### [YOUR OBJECTIVE]
Among the entries below, only the lines starting at the one with "This screenshot has height=745, width=1568." and ending at the one with "This screenshot has height=861, width=1400.", both included, are to be printed exactly.

START INPUT RECORDS

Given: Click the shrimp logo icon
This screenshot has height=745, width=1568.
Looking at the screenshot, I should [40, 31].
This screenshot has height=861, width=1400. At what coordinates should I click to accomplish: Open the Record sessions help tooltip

END INPUT RECORDS
START INPUT RECORDS

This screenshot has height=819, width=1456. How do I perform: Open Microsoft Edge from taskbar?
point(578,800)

END INPUT RECORDS
START INPUT RECORDS

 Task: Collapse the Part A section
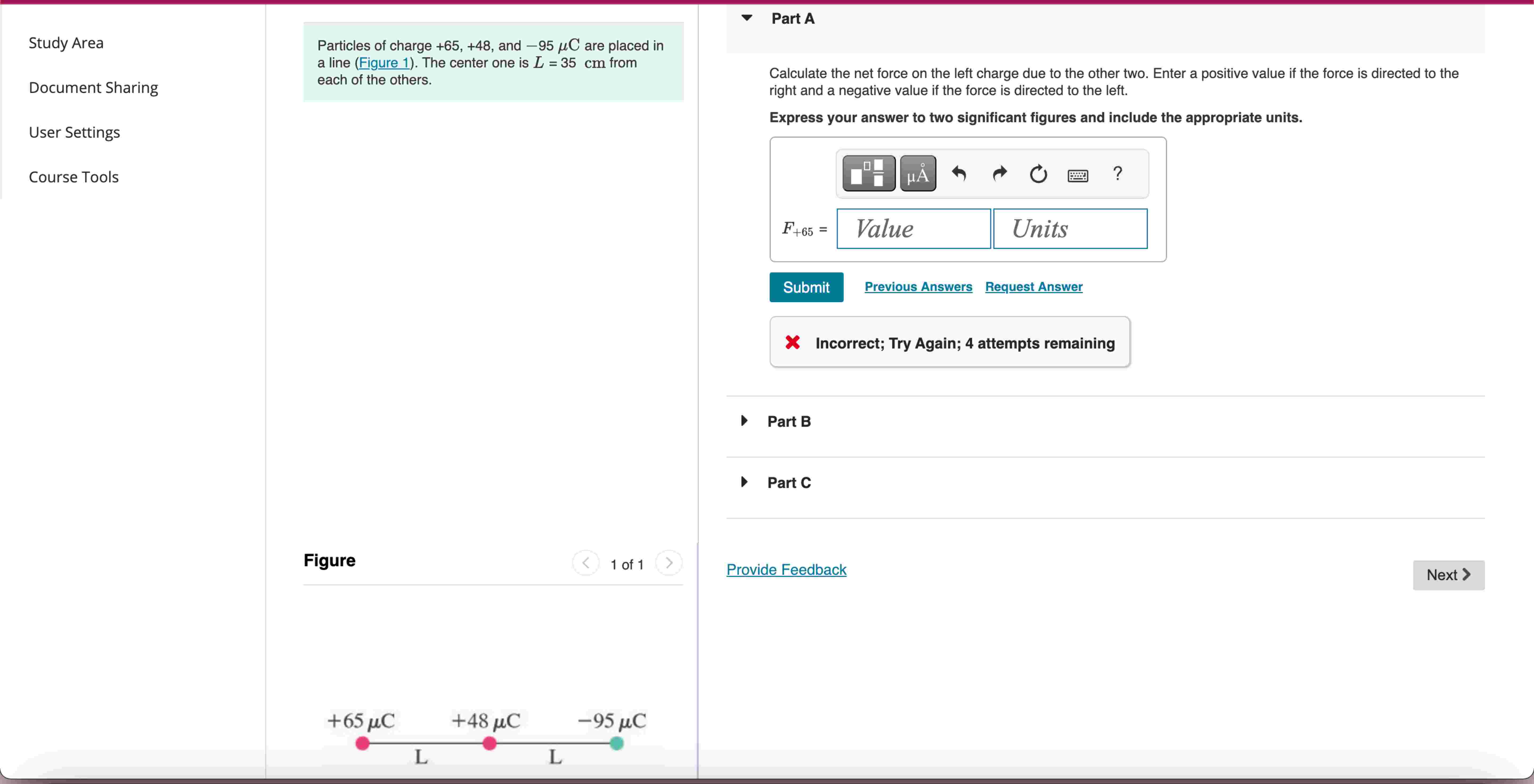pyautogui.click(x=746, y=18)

END INPUT RECORDS

### [EXERCISE OUTPUT]
This screenshot has height=745, width=1568.
Looking at the screenshot, I should [40, 31].
This screenshot has height=861, width=1400. At what coordinates should I click to accomplish: Open the Record sessions help tooltip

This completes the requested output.